[Task goal] Below are records; reproduce exactly the lines from the one containing "Instruction: Click the copy" through the end, both included, and only those.

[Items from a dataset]
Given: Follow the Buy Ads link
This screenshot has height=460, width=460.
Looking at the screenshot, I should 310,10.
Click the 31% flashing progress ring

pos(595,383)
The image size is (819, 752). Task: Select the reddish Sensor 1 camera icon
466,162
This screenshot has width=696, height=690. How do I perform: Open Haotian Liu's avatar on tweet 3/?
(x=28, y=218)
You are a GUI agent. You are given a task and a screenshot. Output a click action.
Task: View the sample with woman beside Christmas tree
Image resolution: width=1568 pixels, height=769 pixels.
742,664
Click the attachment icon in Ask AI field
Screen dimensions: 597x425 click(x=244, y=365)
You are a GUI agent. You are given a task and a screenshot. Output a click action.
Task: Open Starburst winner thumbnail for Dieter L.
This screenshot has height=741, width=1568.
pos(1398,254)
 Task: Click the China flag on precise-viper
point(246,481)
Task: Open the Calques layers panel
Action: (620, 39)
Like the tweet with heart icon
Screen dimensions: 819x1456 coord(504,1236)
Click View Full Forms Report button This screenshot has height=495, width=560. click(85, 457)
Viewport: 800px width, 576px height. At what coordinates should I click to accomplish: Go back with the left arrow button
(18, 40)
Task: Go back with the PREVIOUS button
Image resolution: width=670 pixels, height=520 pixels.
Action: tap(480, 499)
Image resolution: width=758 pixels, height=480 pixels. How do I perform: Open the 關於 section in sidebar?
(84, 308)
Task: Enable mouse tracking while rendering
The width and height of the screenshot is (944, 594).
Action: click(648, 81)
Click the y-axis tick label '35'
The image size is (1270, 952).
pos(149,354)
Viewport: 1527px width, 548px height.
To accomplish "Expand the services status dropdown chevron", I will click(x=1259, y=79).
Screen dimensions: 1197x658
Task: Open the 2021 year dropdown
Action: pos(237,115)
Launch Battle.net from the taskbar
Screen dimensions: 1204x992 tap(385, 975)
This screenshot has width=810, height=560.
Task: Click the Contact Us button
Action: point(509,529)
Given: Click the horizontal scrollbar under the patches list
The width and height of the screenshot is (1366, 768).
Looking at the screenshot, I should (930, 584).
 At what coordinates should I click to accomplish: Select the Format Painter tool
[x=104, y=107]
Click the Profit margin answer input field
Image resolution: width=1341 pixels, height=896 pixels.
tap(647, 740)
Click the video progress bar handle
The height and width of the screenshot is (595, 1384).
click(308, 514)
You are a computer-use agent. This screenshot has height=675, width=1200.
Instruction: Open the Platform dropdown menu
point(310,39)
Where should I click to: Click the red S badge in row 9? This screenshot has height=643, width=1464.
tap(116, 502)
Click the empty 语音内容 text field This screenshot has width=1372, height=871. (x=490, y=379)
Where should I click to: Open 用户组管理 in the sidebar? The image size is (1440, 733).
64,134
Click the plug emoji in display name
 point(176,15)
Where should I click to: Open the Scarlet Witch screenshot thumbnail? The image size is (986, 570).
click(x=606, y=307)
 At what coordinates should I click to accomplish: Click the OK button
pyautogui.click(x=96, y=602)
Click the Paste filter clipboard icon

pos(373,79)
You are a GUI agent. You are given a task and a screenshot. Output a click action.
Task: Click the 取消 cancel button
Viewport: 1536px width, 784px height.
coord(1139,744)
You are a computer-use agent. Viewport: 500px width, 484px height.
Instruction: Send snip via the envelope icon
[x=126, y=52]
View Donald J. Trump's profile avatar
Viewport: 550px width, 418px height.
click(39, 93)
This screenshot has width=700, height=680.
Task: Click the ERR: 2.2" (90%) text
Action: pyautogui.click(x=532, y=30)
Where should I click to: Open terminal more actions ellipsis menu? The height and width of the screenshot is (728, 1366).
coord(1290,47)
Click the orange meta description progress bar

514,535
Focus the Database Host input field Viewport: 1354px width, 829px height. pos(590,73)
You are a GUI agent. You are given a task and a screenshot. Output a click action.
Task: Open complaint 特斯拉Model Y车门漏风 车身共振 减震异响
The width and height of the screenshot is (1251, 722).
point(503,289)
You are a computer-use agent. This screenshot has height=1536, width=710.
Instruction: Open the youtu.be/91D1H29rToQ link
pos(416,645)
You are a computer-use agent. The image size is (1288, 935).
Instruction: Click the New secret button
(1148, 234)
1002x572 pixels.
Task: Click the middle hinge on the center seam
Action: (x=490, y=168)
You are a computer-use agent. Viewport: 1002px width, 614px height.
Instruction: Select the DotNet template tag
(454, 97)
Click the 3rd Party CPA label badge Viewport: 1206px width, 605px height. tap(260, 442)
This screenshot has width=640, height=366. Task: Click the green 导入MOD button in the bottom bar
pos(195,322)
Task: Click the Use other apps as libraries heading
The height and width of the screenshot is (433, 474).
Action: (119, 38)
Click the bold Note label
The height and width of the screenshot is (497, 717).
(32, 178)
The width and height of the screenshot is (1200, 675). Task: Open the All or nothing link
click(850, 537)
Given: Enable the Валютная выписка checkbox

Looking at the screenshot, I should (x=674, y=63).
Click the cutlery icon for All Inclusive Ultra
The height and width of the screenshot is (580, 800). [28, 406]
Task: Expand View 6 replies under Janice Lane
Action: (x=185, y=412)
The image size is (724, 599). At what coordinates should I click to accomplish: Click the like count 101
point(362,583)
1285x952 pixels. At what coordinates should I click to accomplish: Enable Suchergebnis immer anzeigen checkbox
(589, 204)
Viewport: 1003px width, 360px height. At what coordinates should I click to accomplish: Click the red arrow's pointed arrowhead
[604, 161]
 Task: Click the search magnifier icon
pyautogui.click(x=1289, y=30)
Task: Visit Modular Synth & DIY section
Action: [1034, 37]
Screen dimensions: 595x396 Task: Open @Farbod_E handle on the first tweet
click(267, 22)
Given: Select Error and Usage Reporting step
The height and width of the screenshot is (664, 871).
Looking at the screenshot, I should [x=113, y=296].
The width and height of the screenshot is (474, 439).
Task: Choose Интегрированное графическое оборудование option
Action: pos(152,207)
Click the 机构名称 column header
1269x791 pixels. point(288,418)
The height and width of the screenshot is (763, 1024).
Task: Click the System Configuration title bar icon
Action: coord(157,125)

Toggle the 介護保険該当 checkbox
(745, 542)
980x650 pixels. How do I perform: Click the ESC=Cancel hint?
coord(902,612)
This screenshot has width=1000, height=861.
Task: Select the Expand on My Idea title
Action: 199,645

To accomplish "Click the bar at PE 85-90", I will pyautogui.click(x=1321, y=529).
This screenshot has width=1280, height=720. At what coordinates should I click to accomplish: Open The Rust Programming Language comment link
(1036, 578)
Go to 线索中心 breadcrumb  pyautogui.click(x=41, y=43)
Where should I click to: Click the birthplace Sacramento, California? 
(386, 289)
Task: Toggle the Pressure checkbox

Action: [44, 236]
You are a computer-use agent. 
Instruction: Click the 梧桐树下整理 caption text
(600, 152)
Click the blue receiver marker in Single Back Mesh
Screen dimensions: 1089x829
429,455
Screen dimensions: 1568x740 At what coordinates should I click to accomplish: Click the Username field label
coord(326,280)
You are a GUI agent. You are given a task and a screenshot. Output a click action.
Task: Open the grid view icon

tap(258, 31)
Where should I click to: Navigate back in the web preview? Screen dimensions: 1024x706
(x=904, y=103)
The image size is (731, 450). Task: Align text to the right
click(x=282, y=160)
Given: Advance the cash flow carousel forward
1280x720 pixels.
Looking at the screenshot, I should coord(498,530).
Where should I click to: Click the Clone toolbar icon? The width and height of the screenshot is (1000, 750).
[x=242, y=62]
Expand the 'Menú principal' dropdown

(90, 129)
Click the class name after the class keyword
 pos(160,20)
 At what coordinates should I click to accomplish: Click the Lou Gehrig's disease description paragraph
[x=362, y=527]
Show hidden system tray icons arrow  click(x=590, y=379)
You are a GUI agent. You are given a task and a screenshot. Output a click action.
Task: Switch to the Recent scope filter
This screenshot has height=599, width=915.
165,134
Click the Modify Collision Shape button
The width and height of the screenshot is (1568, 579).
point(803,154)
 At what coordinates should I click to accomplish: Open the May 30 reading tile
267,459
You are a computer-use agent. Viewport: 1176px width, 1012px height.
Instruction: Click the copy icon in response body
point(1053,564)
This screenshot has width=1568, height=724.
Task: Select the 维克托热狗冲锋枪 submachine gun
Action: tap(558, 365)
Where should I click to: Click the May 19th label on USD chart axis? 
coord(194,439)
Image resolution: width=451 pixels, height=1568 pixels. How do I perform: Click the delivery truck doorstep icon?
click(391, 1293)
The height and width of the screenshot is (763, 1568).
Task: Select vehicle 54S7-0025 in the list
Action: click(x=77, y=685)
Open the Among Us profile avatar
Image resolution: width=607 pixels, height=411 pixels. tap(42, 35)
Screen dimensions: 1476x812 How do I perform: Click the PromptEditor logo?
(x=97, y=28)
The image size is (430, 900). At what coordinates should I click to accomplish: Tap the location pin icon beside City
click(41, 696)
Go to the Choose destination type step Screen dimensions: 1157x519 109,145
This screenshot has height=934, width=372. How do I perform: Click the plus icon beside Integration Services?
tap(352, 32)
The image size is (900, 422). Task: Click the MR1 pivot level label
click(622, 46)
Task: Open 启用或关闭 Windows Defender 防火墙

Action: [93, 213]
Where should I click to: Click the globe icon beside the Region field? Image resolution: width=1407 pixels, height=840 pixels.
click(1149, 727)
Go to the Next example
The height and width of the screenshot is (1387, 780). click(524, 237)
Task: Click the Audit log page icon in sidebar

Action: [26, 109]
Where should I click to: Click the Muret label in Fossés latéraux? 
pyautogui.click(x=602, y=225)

[Exercise response]
Instruction: Click the copy icon in response body
point(1053,564)
This screenshot has width=1568, height=724.
Task: Select the 维克托热狗冲锋枪 submachine gun
Action: tap(558, 365)
Where should I click to: Click the May 19th label on USD chart axis? 
coord(194,439)
Image resolution: width=451 pixels, height=1568 pixels. How do I perform: Click the delivery truck doorstep icon?
click(391, 1293)
The height and width of the screenshot is (763, 1568).
Task: Select vehicle 54S7-0025 in the list
Action: click(x=77, y=685)
Open the Among Us profile avatar
Image resolution: width=607 pixels, height=411 pixels. tap(42, 35)
Screen dimensions: 1476x812 How do I perform: Click the PromptEditor logo?
(x=97, y=28)
The image size is (430, 900). At what coordinates should I click to accomplish: Tap the location pin icon beside City
click(41, 696)
Go to the Choose destination type step Screen dimensions: 1157x519 109,145
This screenshot has height=934, width=372. How do I perform: Click the plus icon beside Integration Services?
tap(352, 32)
The image size is (900, 422). Task: Click the MR1 pivot level label
click(622, 46)
Task: Open 启用或关闭 Windows Defender 防火墙

Action: [93, 213]
Where should I click to: Click the globe icon beside the Region field? Image resolution: width=1407 pixels, height=840 pixels.
click(1149, 727)
Go to the Next example
The height and width of the screenshot is (1387, 780). click(524, 237)
Task: Click the Audit log page icon in sidebar

Action: [26, 109]
Where should I click to: Click the Muret label in Fossés latéraux? 
pyautogui.click(x=602, y=225)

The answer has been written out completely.